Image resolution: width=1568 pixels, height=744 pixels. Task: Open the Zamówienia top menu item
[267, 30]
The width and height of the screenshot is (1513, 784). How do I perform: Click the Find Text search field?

* * *

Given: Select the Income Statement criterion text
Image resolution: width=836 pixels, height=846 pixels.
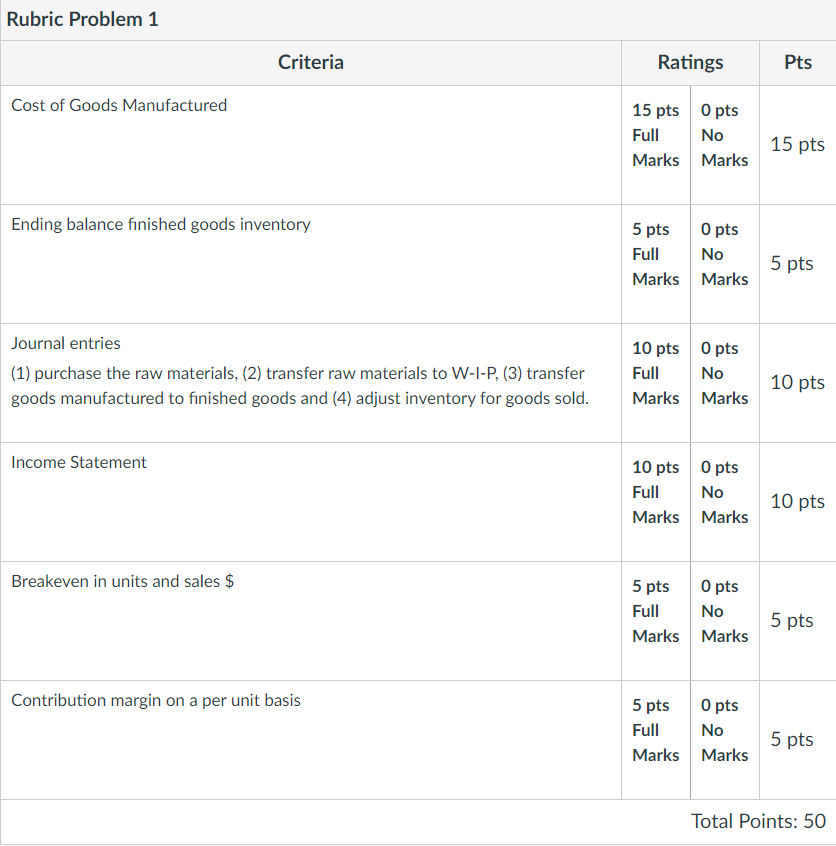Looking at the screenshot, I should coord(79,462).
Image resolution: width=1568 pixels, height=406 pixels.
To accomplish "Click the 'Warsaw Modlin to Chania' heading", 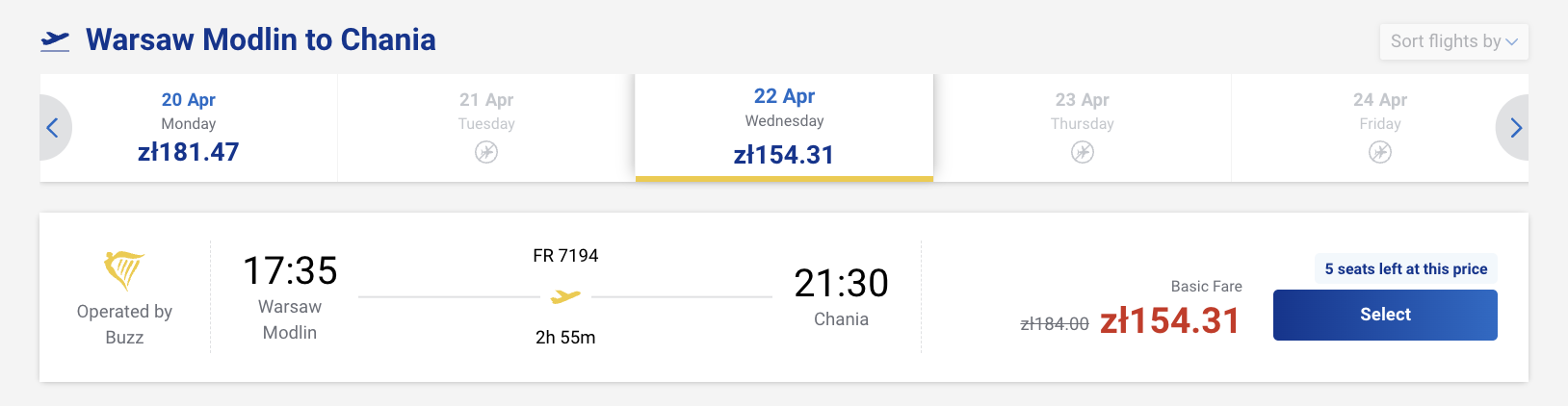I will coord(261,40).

• **Task brief**:
All that should be written out is the stretch of lines above between the one holding "Image resolution: width=1568 pixels, height=744" and the one holding "The width and", inclusive, exactly as given.

• **Exercise output**:
Image resolution: width=1568 pixels, height=744 pixels. Task: Open the Zamówienia top menu item
[267, 30]
The width and height of the screenshot is (1513, 784). How do I perform: Click the Find Text search field?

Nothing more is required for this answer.